Feeling like a bit of a killjoy by and large, though, I turned my search towards familiar Latin pieces. They instantly focussed the mind on a higher plane, stirring not just melancholy but contemplation of life beyond death. Music and words both have the power to move, and it’s usually words from our Mother tongue that have this ability.
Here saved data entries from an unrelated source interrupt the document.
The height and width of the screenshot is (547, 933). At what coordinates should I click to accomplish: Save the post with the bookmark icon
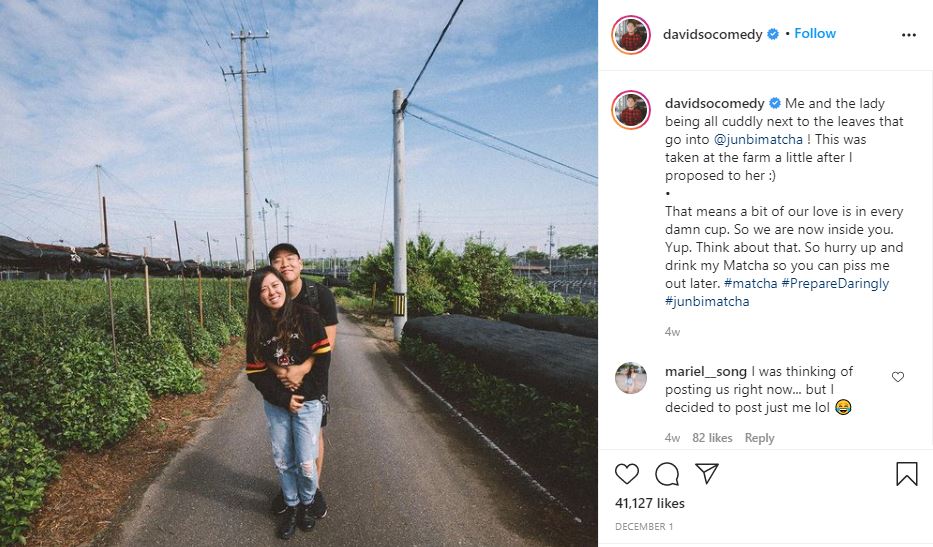[x=906, y=473]
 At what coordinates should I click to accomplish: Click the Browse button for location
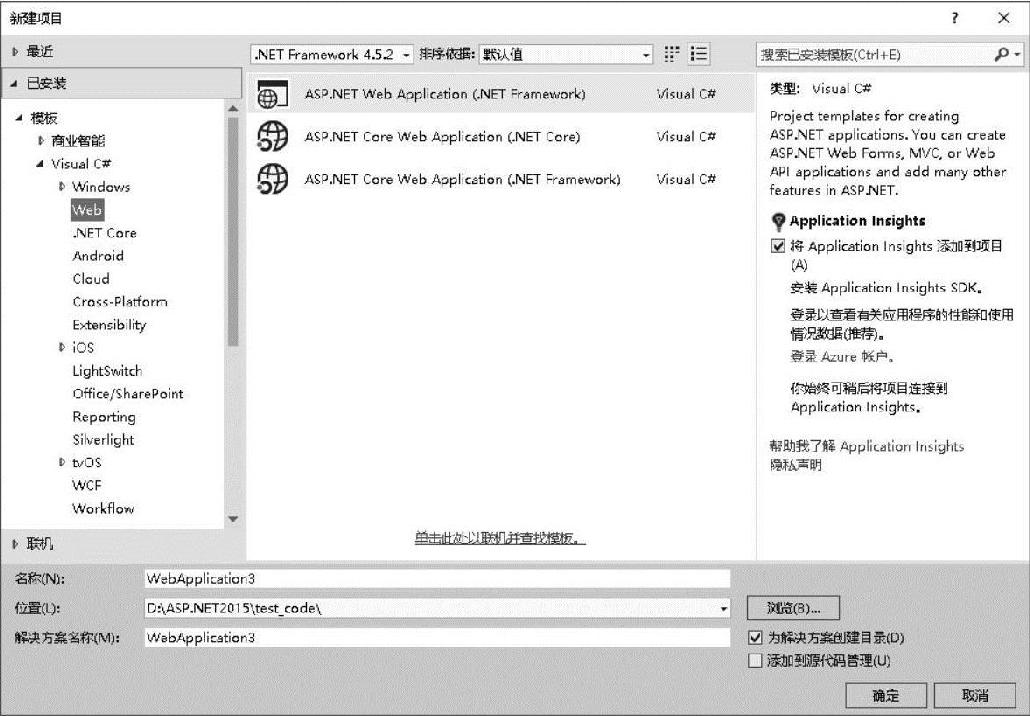click(794, 608)
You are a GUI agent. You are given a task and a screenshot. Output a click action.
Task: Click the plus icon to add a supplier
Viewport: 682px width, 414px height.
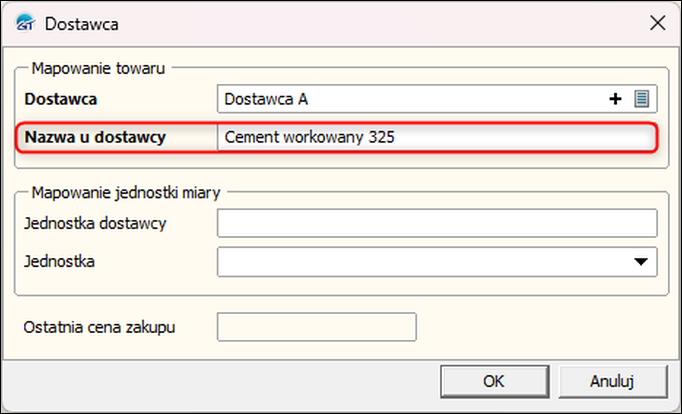tap(616, 99)
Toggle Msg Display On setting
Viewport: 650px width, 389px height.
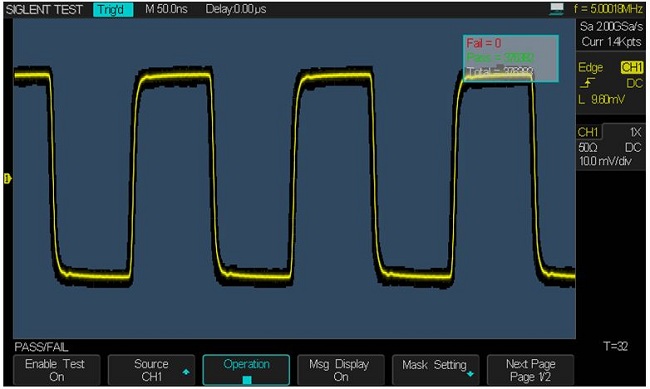pos(341,370)
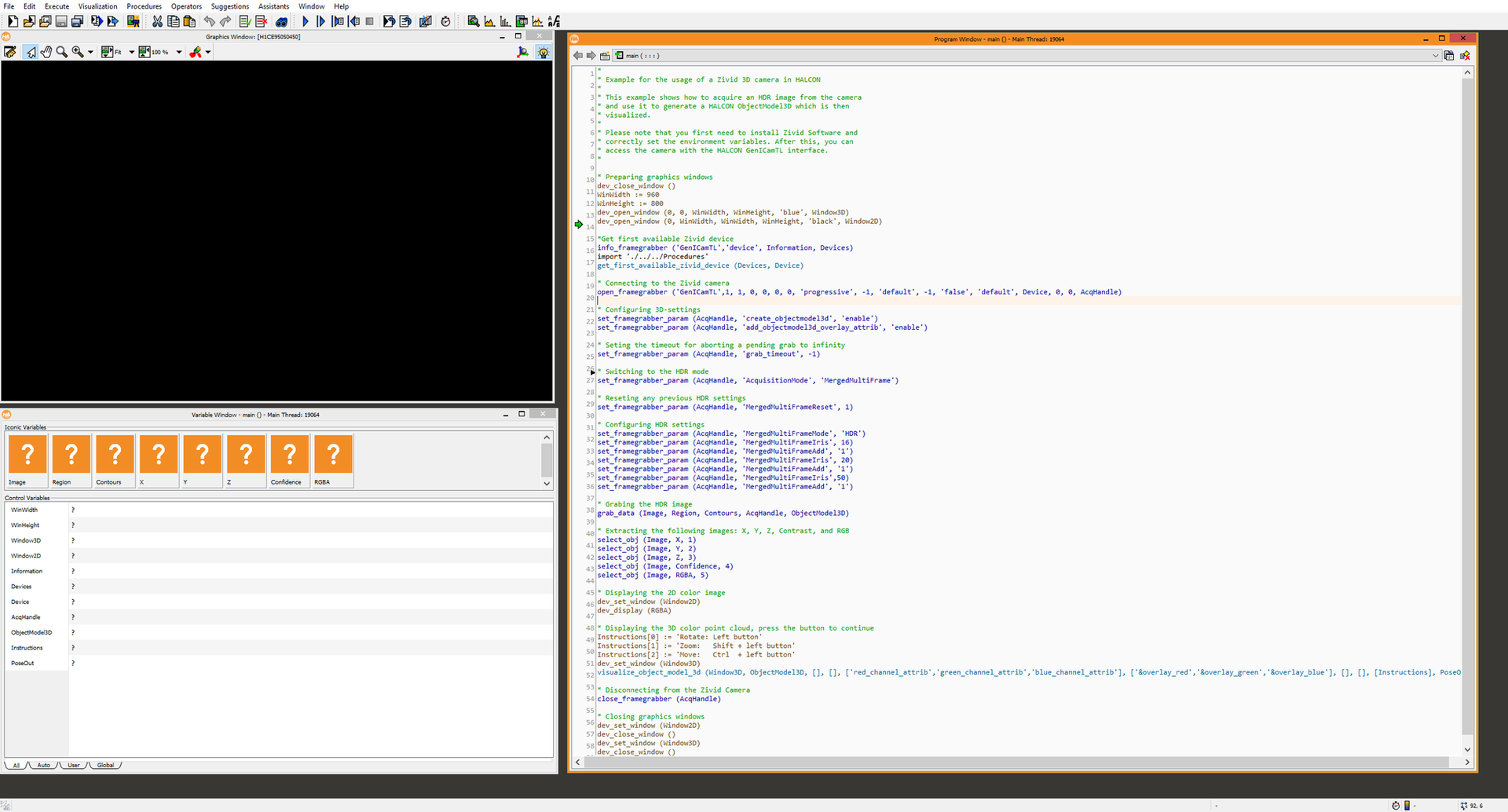Screen dimensions: 1508x812
Task: Expand the image size Fit dropdown
Action: click(131, 52)
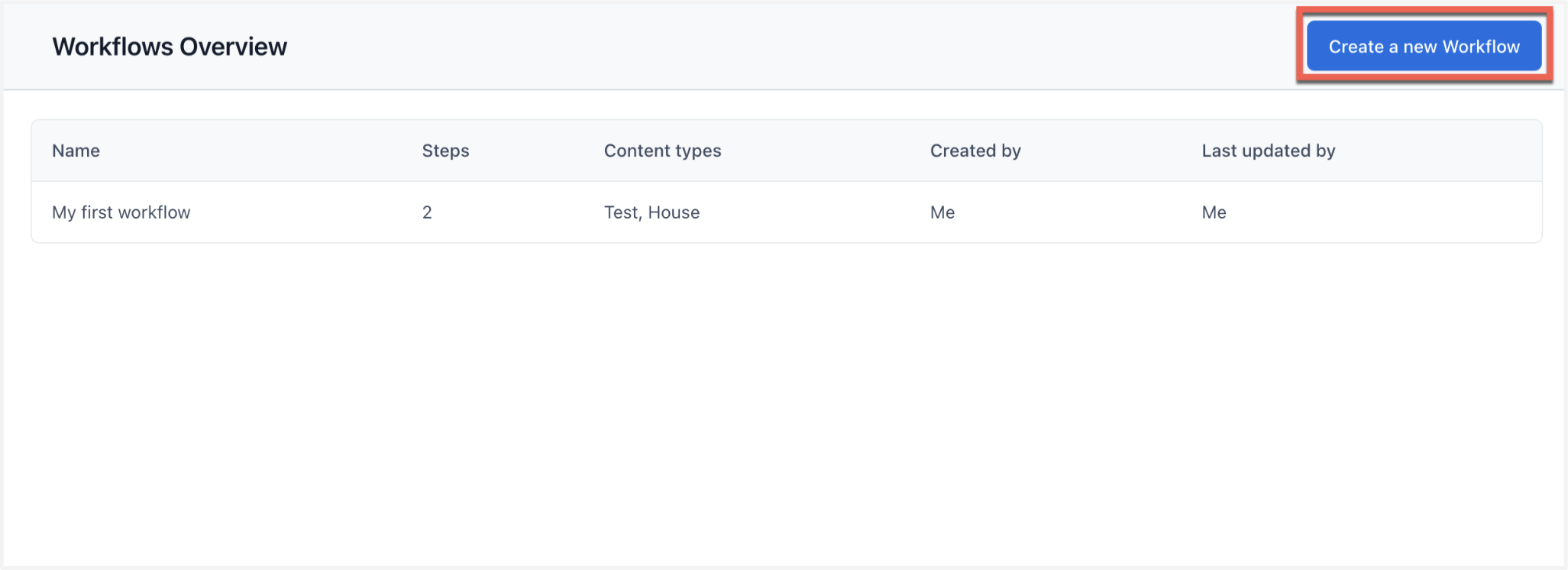Viewport: 1568px width, 570px height.
Task: Click Me under the Last updated by column
Action: 1214,212
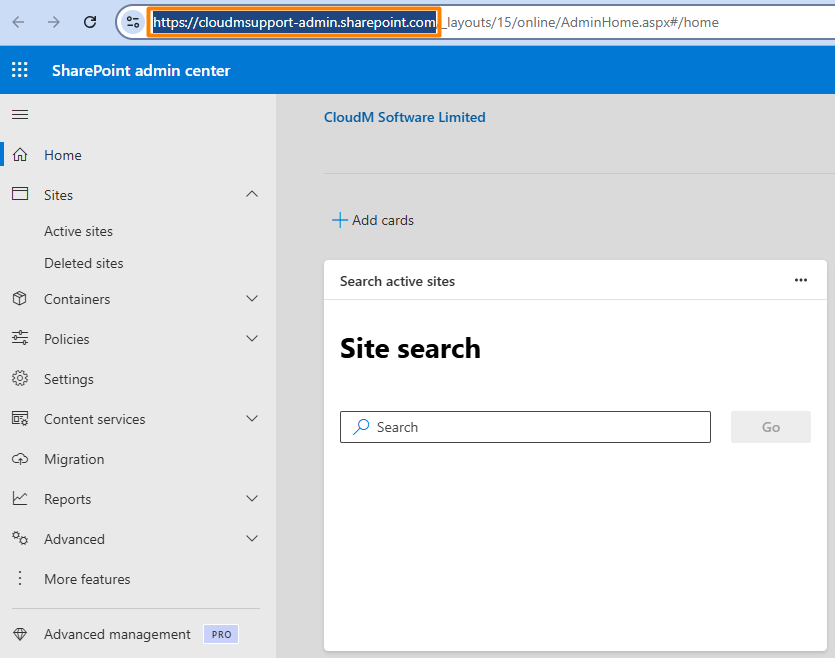Viewport: 835px width, 658px height.
Task: Click the CloudM Software Limited link
Action: click(x=404, y=117)
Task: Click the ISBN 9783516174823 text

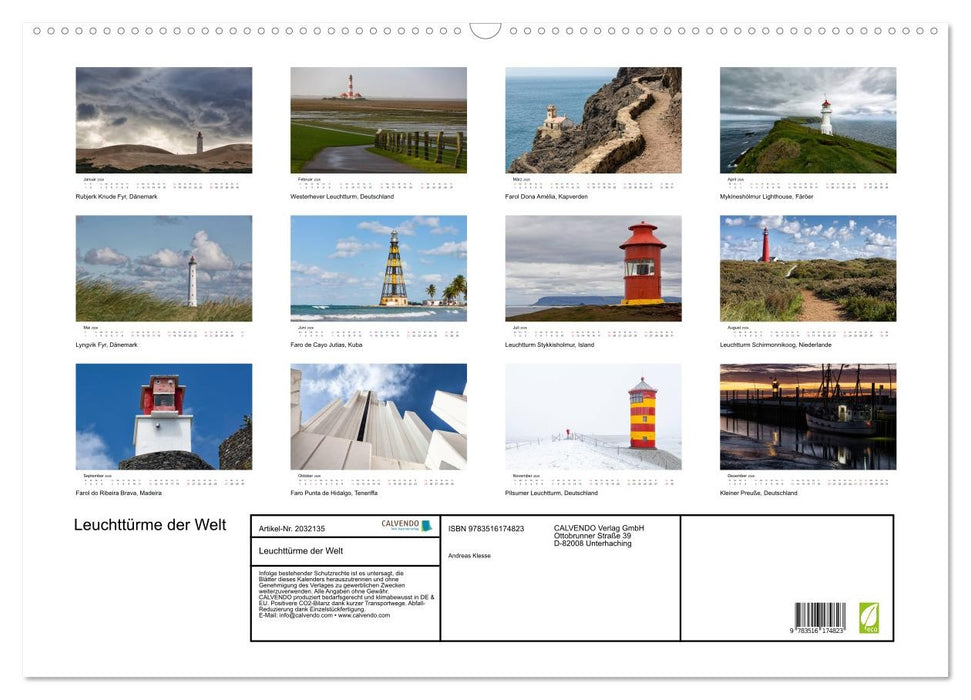Action: pos(486,528)
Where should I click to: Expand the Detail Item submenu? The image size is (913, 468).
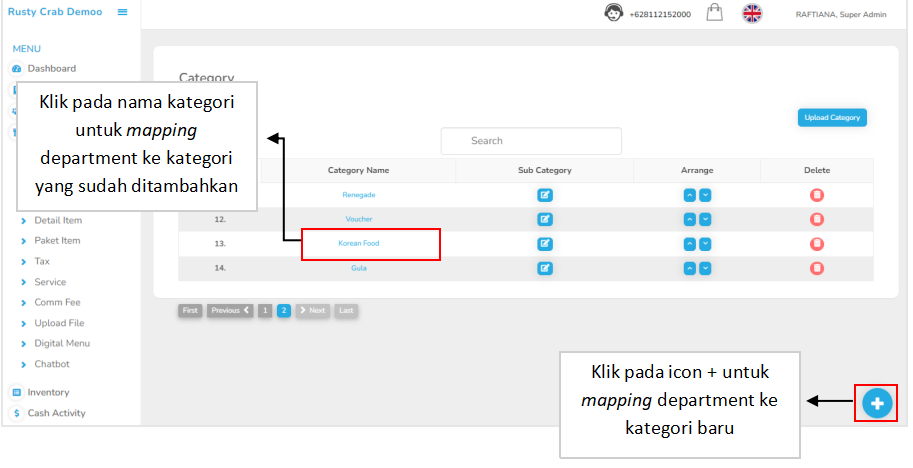58,220
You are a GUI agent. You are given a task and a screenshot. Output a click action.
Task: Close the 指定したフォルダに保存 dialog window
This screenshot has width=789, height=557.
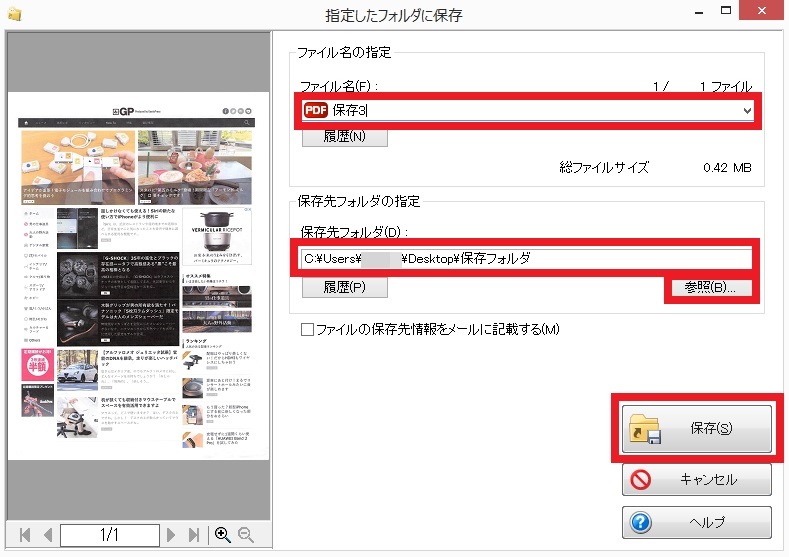[764, 12]
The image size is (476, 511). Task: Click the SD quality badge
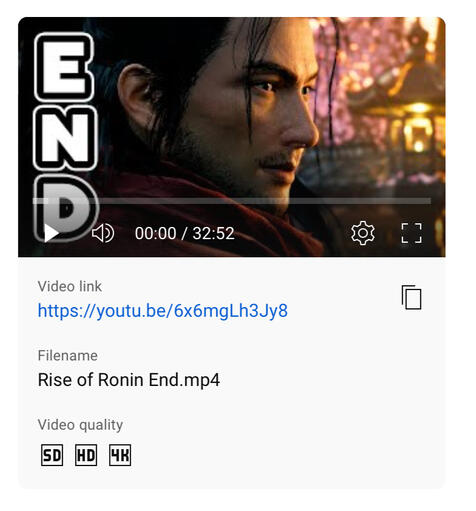(52, 455)
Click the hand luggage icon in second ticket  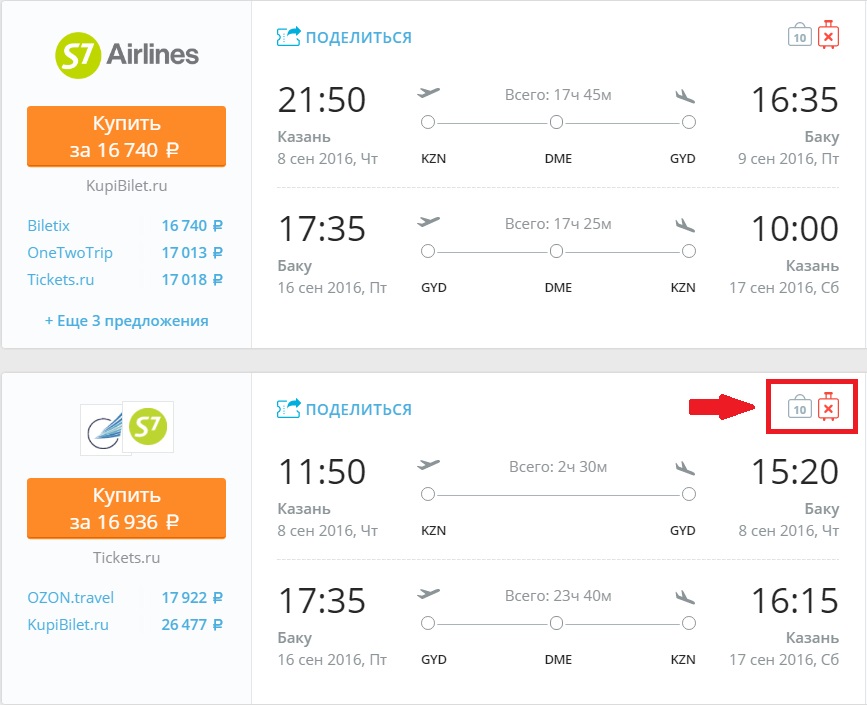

But if we already know by heart the words of Our Father or the Creed, their meaning is somehow enhanced when their Latin version is put to beautiful, solemn music.

See if you agree by listening to the Credo 

 
and Pater Noster here:

 

Then there’s Dies irae, a medieval hymn forming a prayer for salvation from Hell on Judgement Day:

 

And last but not least there’s the incomparable Ave Maria, which asks Our Lady, who experienced such sorrow and offers such comfort to the afflicted, to pray for us ‘now and at the hour of our death’:

18 comments on “Why Latin is so reassuring

  1. Saturday 23rd June 2012 at 11:27 am

    Ah, Vale, such delights you conjure up! (Age doth not weary this excellent history. Indeed, it just goes on getting better and better.)

  2. Vale

    Saturday 23rd June 2012 at 11:12 am

    Late addition this, but I just came across this from 1066 and all that. I am aligning myself with the Dullards, obviously:

    Wyclif and the Dullards

    During this reign the memorable preacher Wyclif collected together a curious set of men known as the Lollards or Dullards, because they insisted on walking about with their tongues hanging out and because they were so stupid that they could not do the Bible in Latin and demanded that everyone should be allowed to use an English translation. They were thus heretics and were accordingly unpopular with the top men in the Church who were very good at Latin and who liked to see some Dullards burnt before every meal. Hence the memorable grace ‘De Heretico Comburendo, Amen’, known as the Pilgrim’s Grace.

  3. Richard Rawlinson

    Friday 22nd June 2012 at 1:19 am

    There seems to be a consensus among both English and Americans that English sounds wonderful when spoken with an Irish accent!

  4. Phoebe Hoare

    Tuesday 19th June 2012 at 4:38 pm

    I often wonder that myself Charles! Dread to think.

  5. Tuesday 19th June 2012 at 1:32 pm

    Depends on the language, I always think, Phoebe. French can sound very nasal. Italian’s about perfect. I wonder what English sounds like to those who aren’t English (what we used to call foreigners).

  6. Richard Rawlinson

    Monday 18th June 2012 at 4:40 pm

    Vale says: I never realised I was such a Protestant until I started reading your posts Richard.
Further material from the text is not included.